Hermippe rapporte qu'Anacharsis étant venu à la maison de Solon, et lui ayant fait dire par un domestique qu'il souhaitait de le voir, et s'il pouvait entrer avec lui en société d'hospitalité, [102] Solon lui fit répondre qu'on n'offrait l'hospitalité que dans son propre pays; et que là-dessus Anacharsis étant entré, lui dit qu'il se regardait comme étant dans sa patrie, et qu'il pouvait par cette raison former les noeuds de cette amitié; que Solon, surpris de sa présence d'esprit, le reçut chez lui et lia avec lui une grande amitié. Quelque temps après, il retourna en Scythie, et ayant paru en vouloir changer les lois et introduire celles de Grèce, il fut tué d'un coup de flèche par son frère dans une partie de chasse ; et en mourant, il se plaignit de ce qu'après être sorti sain et sauf de la Grèce par le moyen de l'éloquence et de la philosophie, il était venu succomber dans sa patrie aux traits de l'envie. D'autres disent qu'il fut assassiné dans un sacrifice oû il pratiquait les cérémonies grecques. J'ai fait cette épitaphe pour lui :

[103] Anacharsis, de retour en Scythie, propose aux Scytthes de régler leur conduite sur les coutumes des Grecs. A peine ce malheureux vieillard lâche-t-il cette parole, qu'une flèche lui coupe la voix et le ravit parmi les immortels.

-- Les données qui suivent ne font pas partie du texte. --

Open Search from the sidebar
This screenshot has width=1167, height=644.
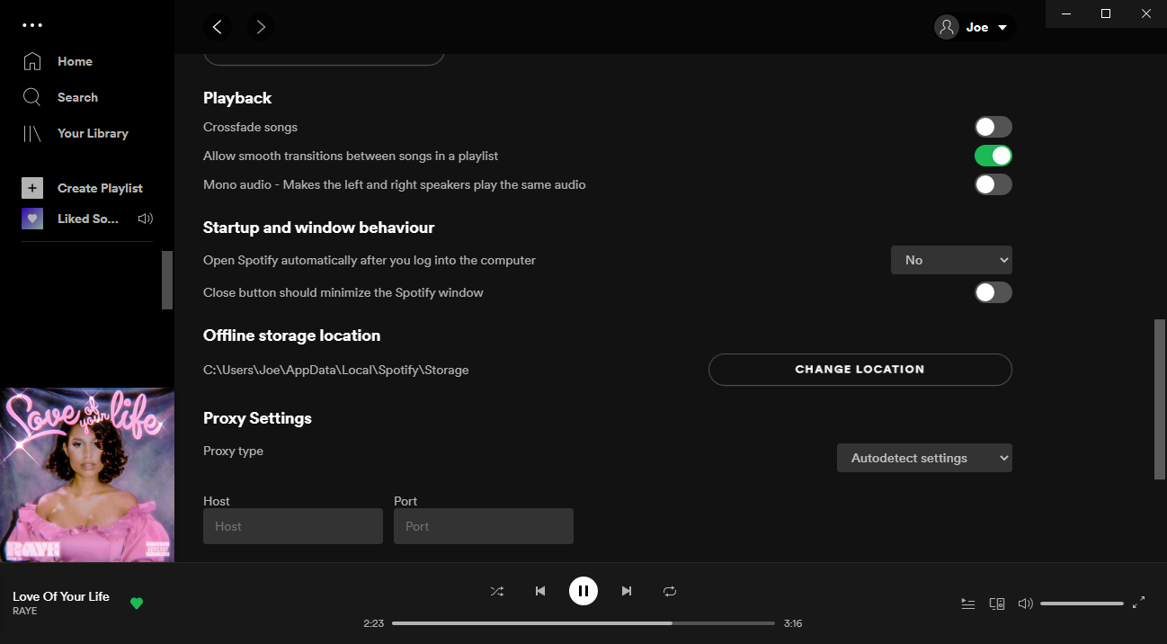32,96
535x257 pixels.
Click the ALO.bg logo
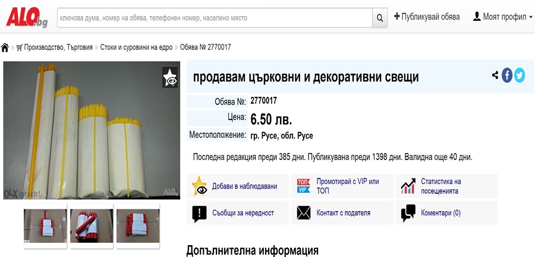tap(26, 17)
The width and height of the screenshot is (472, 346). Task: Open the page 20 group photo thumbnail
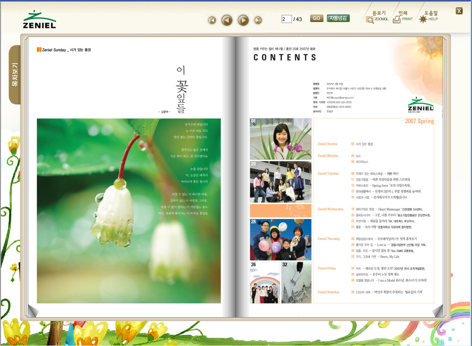(x=281, y=182)
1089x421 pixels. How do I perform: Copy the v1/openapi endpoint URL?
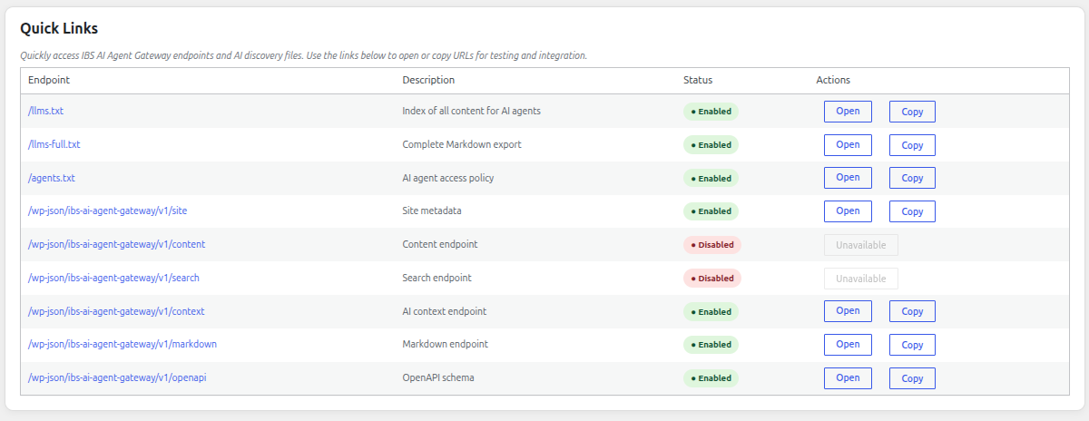912,378
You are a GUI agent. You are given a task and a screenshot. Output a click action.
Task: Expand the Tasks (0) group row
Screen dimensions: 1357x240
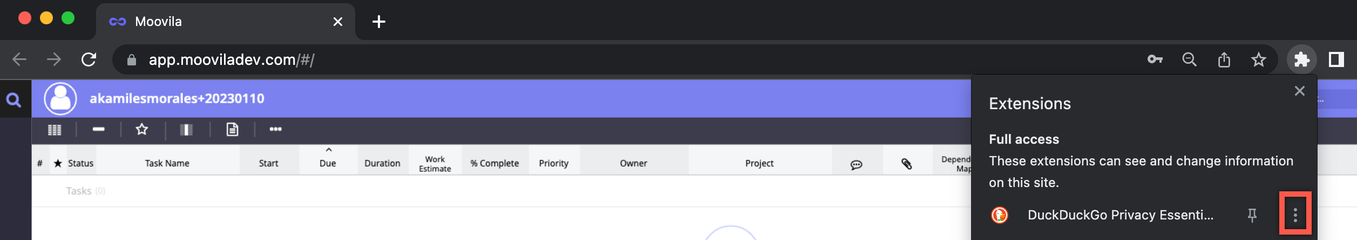click(x=79, y=191)
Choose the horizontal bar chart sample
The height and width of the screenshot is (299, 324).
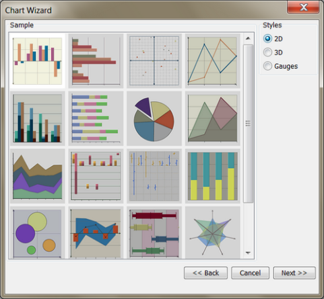point(96,60)
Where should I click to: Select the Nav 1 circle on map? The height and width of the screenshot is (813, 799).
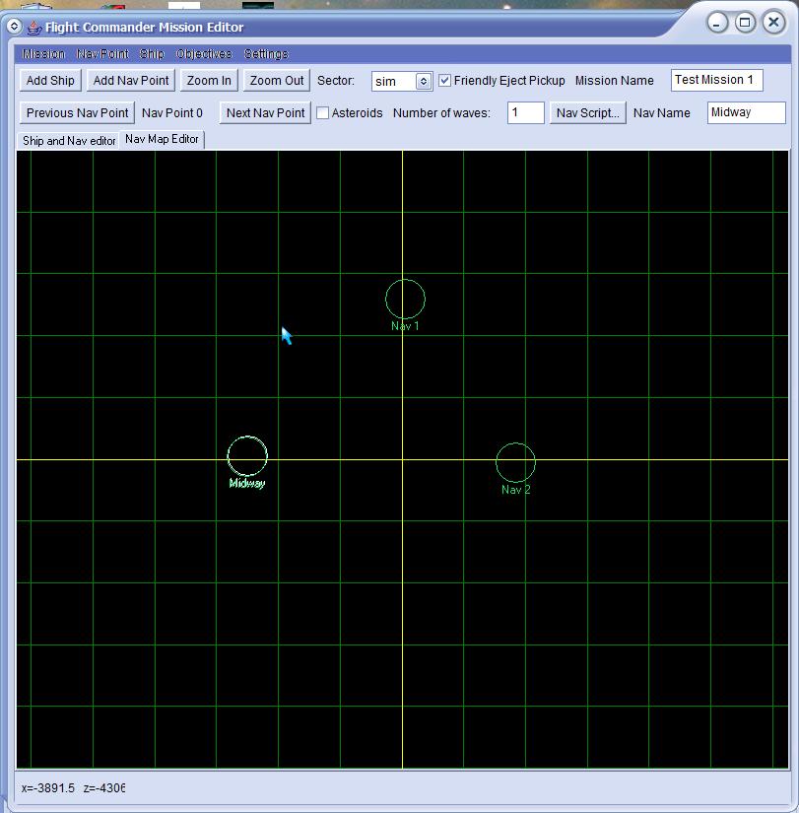405,299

On lui attribue cette sentence : « que la vigne porte trois sortes de fruits, le plaisir, l'ivrognerie, et le repentir. » II s'étonnait de ce qu'en Grèce les maîtres en quel-que science, disputant d'habileté, étaient jugés par des gens qui n'étaient point maîtres eux-mêmes. Interrogé quel moyen il croyait le plus propre à préserver de l'ivrognerie, il répondit que c'était de se représenter les infamies que commettent les ivrognes. II ne pouvait comprendre que les Grecs, punissant ceux qui injuriaient quelqu'un, honorassent les athlètes qui s'entretuaient. Ayant ouï dire qu'un vaisseau n'avait que quatre doigts d'épaisseur, Il n'y a donc, dit-il, pas plus de distance entre la vie et la mort de ceux qui voyagent sur mer.

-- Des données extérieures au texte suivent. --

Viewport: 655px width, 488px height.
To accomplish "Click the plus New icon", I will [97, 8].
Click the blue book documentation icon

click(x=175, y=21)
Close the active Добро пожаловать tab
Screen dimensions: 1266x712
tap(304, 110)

[104] II appelait l'huile un remède qui rendait frénétique, parce que les athlètes, après s'en être frotté le corps, étaient plus furieux qu'auparavant. Il demandait pourquoi ceux qui interdisaient le mensonge mentaient ouvertement dans les cabarets. Il trouvait étrange que les Grecs se servissent de petits gobelets au commencement d'un festin, et en prissent de plus grands à la fin. On lit ces mots au pied de ses statues: Il faut régler la parole, la gourmandise et l'amour. Quelqu'un lui demandant s'il se trouvait des flûtes dans son pays: Non, dit-il, il ne s'y trouve pas même des vignes. Un autre lui demanda quels étaient les vaisseaux les plus sùrs : Ceux, dit-il, qu'on tire à terre. Une chose surtout lui paraissait singulière chez les Grecs: c'est qu'ils laissaient la fumée du bois sur les montagnes, se servant en ville de bois qui ne rendait point de fumée (01). On lui demanda quel nombre l'emportait, celui des vivants ou celui des morts. Parmi lesquels placez-vous ceux qui sont sur mer? répondit-il. Un Grec lui reprochant qu'il était Scythe: Je sais, répliqua-t-il, que ma patrie ne me fait point d'honneur; mais vous faites honte à la vôtre. [105] Interrogé sur ce que les hommes ont de bon et de mauvais, il répondit que c'était la langue. Il disait qu'il aimait mieux n'avoir qu'un ami qui fût digne de l'estime de tout le monde, que d'en avoir plusieurs qui ne méritassent l'estime de personne. On lui attribue encore d'avoir dit que les marchés sont des lieux destinés à autoriser la supercherie. Un jeune homme lui ayant fait affront en pleine table : Mon ami, lui dit-il, si vous ne pouvez porter le vin à votre âge, vous porterez l'eau quand vous serez vieux. Il inventa pour l'utilité publique le crochet et la roue des potiers ; c'est du moins le sentiment de quelques personnes. Au reste, il écrivit cette lettre au roi de Lydie :

ANACHARSIS à CRéSUS.

«  Monarque des Lydiens, je suis venu en Grèce pour y apprendre les moeurs et les constitutions du peuple de cette contrée. Il ne me faut ni or, ni argent ; je serai trop satisfait si j'ai le bonheur de retourner plus vertueux et plus éclairé dans ma patrie. Je ne viendrai donc à Sardes que parce que je regarde comme un grand avantage de mériter votre estime. »


 

(01) Cela regardait le bois qu'on faisait bouillir, pour qu'il ne rendît point de fumée. Ménage.